*WHAT IS NEEDED*.
Each line below has to be set down again exactly.

*SOURCE MATERIAL*.
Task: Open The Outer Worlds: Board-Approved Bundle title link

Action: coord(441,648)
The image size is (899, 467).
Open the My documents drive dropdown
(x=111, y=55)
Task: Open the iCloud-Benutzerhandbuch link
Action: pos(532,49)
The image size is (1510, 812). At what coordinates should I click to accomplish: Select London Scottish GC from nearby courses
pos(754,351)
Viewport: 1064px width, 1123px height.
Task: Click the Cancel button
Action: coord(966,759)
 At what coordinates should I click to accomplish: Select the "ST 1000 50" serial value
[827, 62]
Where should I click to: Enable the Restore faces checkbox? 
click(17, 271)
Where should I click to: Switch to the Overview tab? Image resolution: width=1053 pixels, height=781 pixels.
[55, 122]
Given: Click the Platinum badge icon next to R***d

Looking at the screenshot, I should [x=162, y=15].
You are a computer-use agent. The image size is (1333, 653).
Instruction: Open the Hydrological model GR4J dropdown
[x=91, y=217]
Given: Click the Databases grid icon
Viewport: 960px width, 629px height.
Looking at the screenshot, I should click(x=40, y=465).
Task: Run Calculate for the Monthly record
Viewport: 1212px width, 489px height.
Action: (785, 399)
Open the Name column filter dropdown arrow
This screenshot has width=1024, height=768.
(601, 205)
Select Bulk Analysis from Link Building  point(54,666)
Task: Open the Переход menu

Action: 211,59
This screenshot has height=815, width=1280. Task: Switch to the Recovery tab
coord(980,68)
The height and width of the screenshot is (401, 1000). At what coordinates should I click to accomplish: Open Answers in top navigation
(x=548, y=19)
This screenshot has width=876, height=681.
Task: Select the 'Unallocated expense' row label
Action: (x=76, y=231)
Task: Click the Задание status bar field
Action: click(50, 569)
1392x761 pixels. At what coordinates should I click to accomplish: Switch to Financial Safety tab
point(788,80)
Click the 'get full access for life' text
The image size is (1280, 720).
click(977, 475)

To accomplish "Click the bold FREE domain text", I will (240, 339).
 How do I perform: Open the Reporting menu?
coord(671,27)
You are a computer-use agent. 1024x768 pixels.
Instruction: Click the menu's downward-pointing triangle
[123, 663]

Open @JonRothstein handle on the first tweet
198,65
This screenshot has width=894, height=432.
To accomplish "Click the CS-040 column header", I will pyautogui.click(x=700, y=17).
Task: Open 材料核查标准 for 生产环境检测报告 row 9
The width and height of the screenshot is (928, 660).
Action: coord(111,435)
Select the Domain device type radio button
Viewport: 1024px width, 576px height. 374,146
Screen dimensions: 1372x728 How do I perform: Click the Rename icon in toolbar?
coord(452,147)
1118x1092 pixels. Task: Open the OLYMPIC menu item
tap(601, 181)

*RESULT OF THIS EXERCISE*.
Task: Open The Outer Worlds: Board-Approved Bundle title link

Action: coord(441,648)
The image size is (899, 467).
Open the My documents drive dropdown
(x=111, y=55)
Task: Open the iCloud-Benutzerhandbuch link
Action: pos(532,49)
The image size is (1510, 812). At what coordinates should I click to accomplish: Select London Scottish GC from nearby courses
pos(754,351)
Viewport: 1064px width, 1123px height.
Task: Click the Cancel button
Action: coord(966,759)
 At what coordinates should I click to accomplish: Select the "ST 1000 50" serial value
[827, 62]
Where should I click to: Enable the Restore faces checkbox? 
click(17, 271)
Where should I click to: Switch to the Overview tab? Image resolution: width=1053 pixels, height=781 pixels.
[55, 122]
Given: Click the Platinum badge icon next to R***d

Looking at the screenshot, I should [x=162, y=15].
You are a computer-use agent. The image size is (1333, 653).
Instruction: Open the Hydrological model GR4J dropdown
[x=91, y=217]
Given: Click the Databases grid icon
Viewport: 960px width, 629px height.
Looking at the screenshot, I should click(x=40, y=465).
Task: Run Calculate for the Monthly record
Viewport: 1212px width, 489px height.
Action: (785, 399)
Open the Name column filter dropdown arrow
This screenshot has width=1024, height=768.
(601, 205)
Select Bulk Analysis from Link Building  point(54,666)
Task: Open the Переход menu

Action: 211,59
This screenshot has height=815, width=1280. Task: Switch to the Recovery tab
coord(980,68)
The height and width of the screenshot is (401, 1000). At what coordinates should I click to accomplish: Open Answers in top navigation
(x=548, y=19)
This screenshot has width=876, height=681.
Task: Select the 'Unallocated expense' row label
Action: (x=76, y=231)
Task: Click the Задание status bar field
Action: click(50, 569)
1392x761 pixels. At what coordinates should I click to accomplish: Switch to Financial Safety tab
point(788,80)
Click the 'get full access for life' text
The image size is (1280, 720).
click(977, 475)

To accomplish "Click the bold FREE domain text", I will (240, 339).
 How do I perform: Open the Reporting menu?
coord(671,27)
You are a computer-use agent. 1024x768 pixels.
Instruction: Click the menu's downward-pointing triangle
[123, 663]

Open @JonRothstein handle on the first tweet
198,65
This screenshot has width=894, height=432.
To accomplish "Click the CS-040 column header", I will pyautogui.click(x=700, y=17).
Task: Open 材料核查标准 for 生产环境检测报告 row 9
The width and height of the screenshot is (928, 660).
Action: coord(111,435)
Select the Domain device type radio button
Viewport: 1024px width, 576px height. 374,146
Screen dimensions: 1372x728 How do I perform: Click the Rename icon in toolbar?
coord(452,147)
1118x1092 pixels. Task: Open the OLYMPIC menu item
tap(601, 181)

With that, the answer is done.